President Donald Trump continues to live up to his reputation as the "tariff man." He has picked up another absurd trade fight, this time with Mexico, until they deal with the issue of illegal immigration on the southern border.
Less than two weeks after he lifted tariffs on Mexican and Canadian steel and aluminum, Trump has used the International Emergency Economic Powers Act to slap a surprise tariff rate of five percent on all goods from Mexico starting June 10, including produce and cars. The new tariffs would be levied the first day of each month until they reach a maximum of 25 percent.
Trump says his widely opposed tariffs are in retaliation to the influx of illegal immigrants and refugees fleeing poverty and violence into the U.S. from Mexico. He claims trade policy and border security are not separate issues.
The new threat of levies has caught Mexico – one of the U.S.' closest and largest trade partners – completely off guard. It has rattled the markets and shaken investor confidence the world over. It would soon affect working American families as well.
In addition to bi-partisan opposition in the Senate and statements from many lawmakers, the U.S. Chamber of Commerce has said the proposed tariffs would not solve the border crisis. The National Retail Federation also says companies will cover the tariffs by raising prices, which means everyday Americans will pay the price.

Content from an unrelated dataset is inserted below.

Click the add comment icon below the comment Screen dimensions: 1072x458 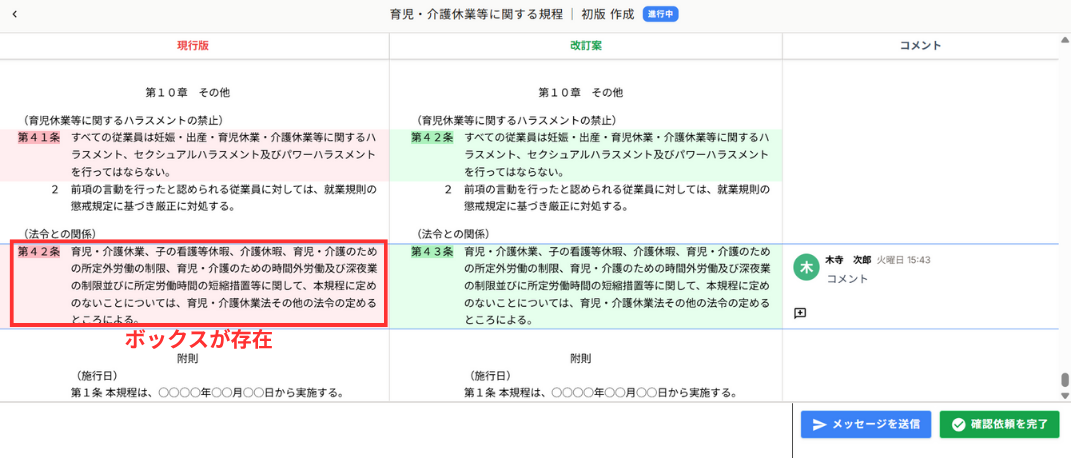click(x=800, y=313)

They are all pressing Trump to back down. After all, Mexico cannot reduce the number of unauthorized immigrants into the U.S. without breaking the human rights law. The border is 1,954 miles long, and even if Trump builds his beloved wall, it would only cover less than 1,000 miles of it, which means, Central American migrants will still continue to travel through the Mexican territory to the U.S.
Worse still, the proposed 25-percent tariffs would lower growth and force the Mexican government to devalue the peso to absorb their impacts. This would push up prices, especially if Mexico decides to retaliate, throw the Mexican economy under the bus, and end up producing more immigrants and refugees.

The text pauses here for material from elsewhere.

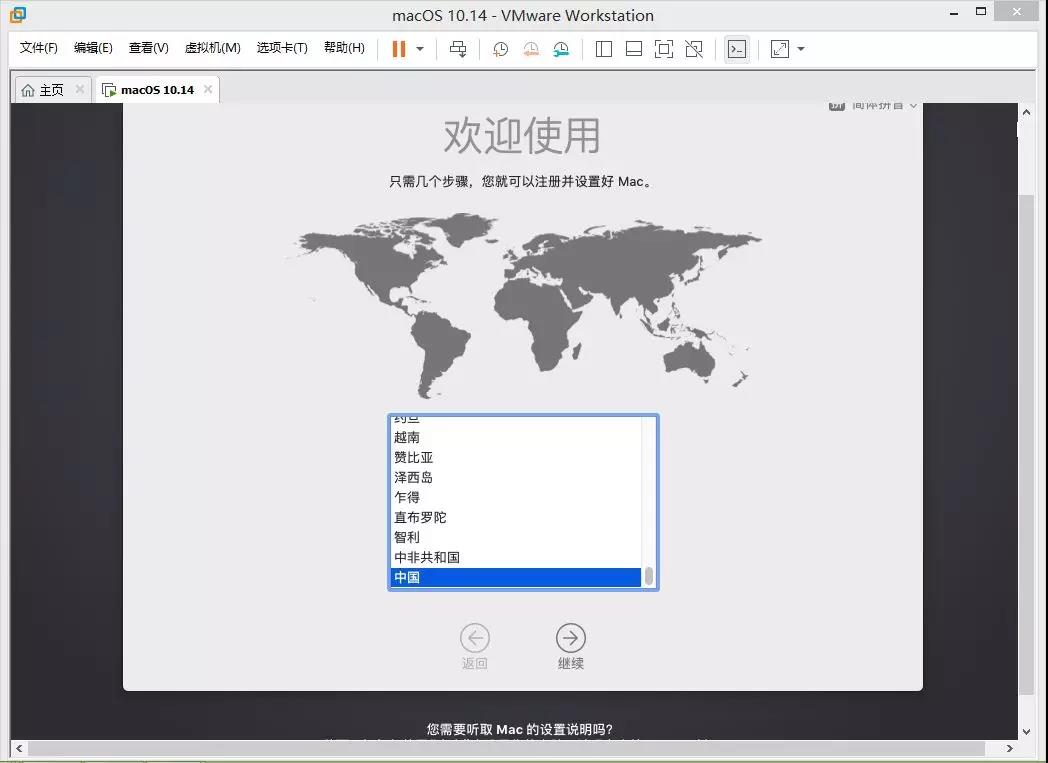
Task: Switch to Unity mode
Action: tap(694, 49)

A U.S. Customs and Border patrol car drives past the U.S.‍-Mexico border fence in San Ysidro, California, May 31, 2019. /VCG Photo

A U.S. Customs and Border patrol car drives past the U.S.‍-Mexico border fence in San Ysidro, California, May 31, 2019. /VCG Photo

The irony is that controlling immigration and steady economic growth were Trump's biggest campaign promises. His decision to flout the World Trade Organization (WTO) rules would hurt working class families. If there is a sudden increase in the number of illegal immigrants showing up at the border, it will deal a major blow to his reelection chances in 2020.

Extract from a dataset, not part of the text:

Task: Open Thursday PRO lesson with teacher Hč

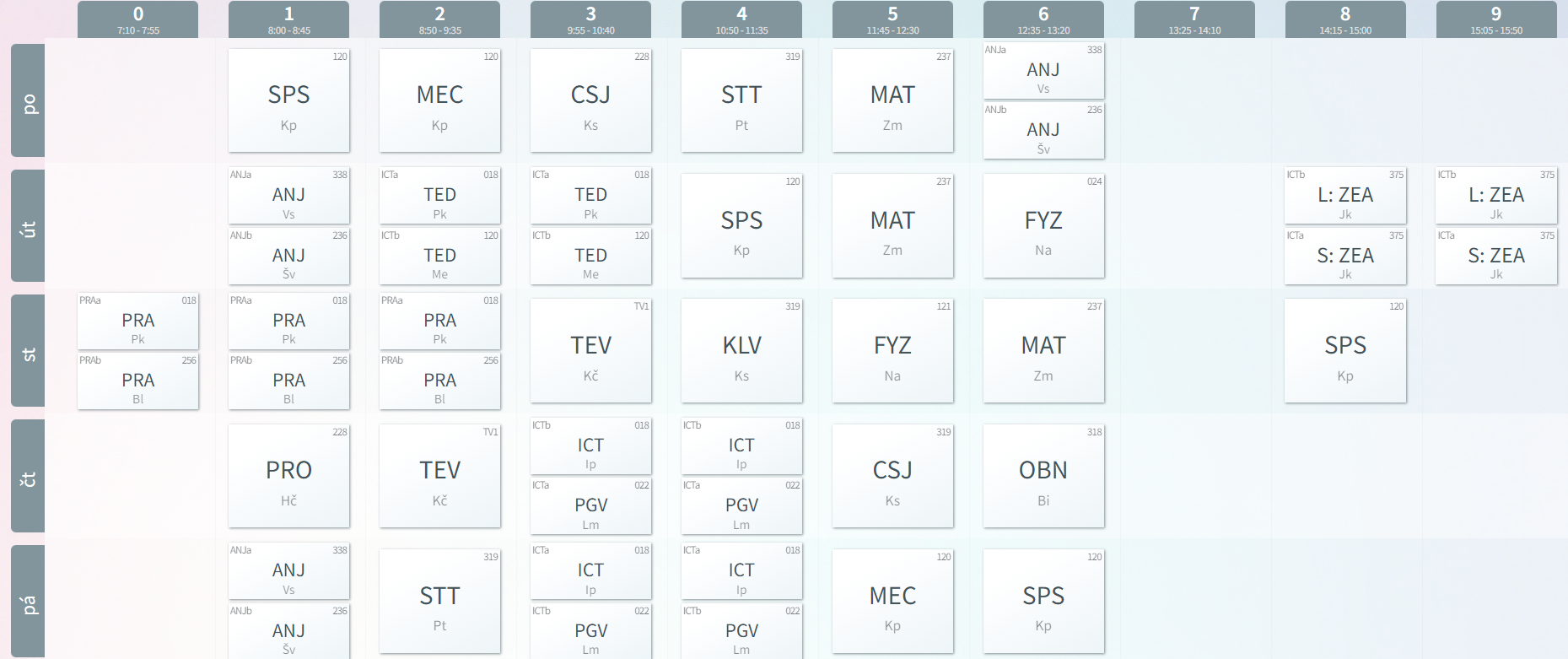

Beyond the election cost of the tariffs, Trump's actions could also disrupt supply chains that key industries, including autos and technologies that are based in Mexico, rely on. If so, it would worsen the economic impact, and turn into a wider regional trade conflict.
As such, Trump's gamble on tariffs and his cruelty toward immigrants in pursuit of political scores is not good for the U.S. economy and its international human rights record. The arbitrary use of import tariffs is crazy and undeniably self-destructive. It could even sabotage his revised trade pact with Canada and Mexico (USMCA) to replace the North American Free Trade Agreement (NAFTA).
There are no puzzles here. Tariffs are a bizarre way to deal with the problem of illegal immigrants and refugees. Trump cannot solve the problem of illegal immigration with tariff and coercion. The U.S. should help its southern ally and other Central American countries through investments that will create jobs and solve the root cause of illegal immigration.
In the face of all this uncertainty, and if all bets are off, no one can say for sure what would be the impacts on the prices and the profit margins. The integrated trade is such that the Mexicans have products that go into Canada and then go into the U.S.
It's important to note that Trump's use of emergency power is illegal under the WTO rules. It's likely to draw a challenge, because when it comes to tariffs, the Trump administration is really on an island of its own. They have thrown everything in chaos, just at a time when some order and certainty was returning to this fight after lifting tariffs on aluminum and steel.
Taken together, it is one thing to excuse tariff war and it is quite another to blame refugees and immigrants for America's growing economic, political and social woes. This is not a new thought though. The growing trend of xenophobia as well as the wretchedness and despair of this great mass of humanity, a tiny fraction of which has turned up on America's doorsteps, are too great to ignore. Surely the U.S. government must in some way be responsible for the mess.
The U.S. is responsible for its troubles. It should give immigrants and refugees dignity and hope under international humanitarian law. Merely by being at the border, they don't challenge the U.S. national security. Enlightened wisdom says the Trump administration should drop this new dehumanization process and increase feelings of solidarity.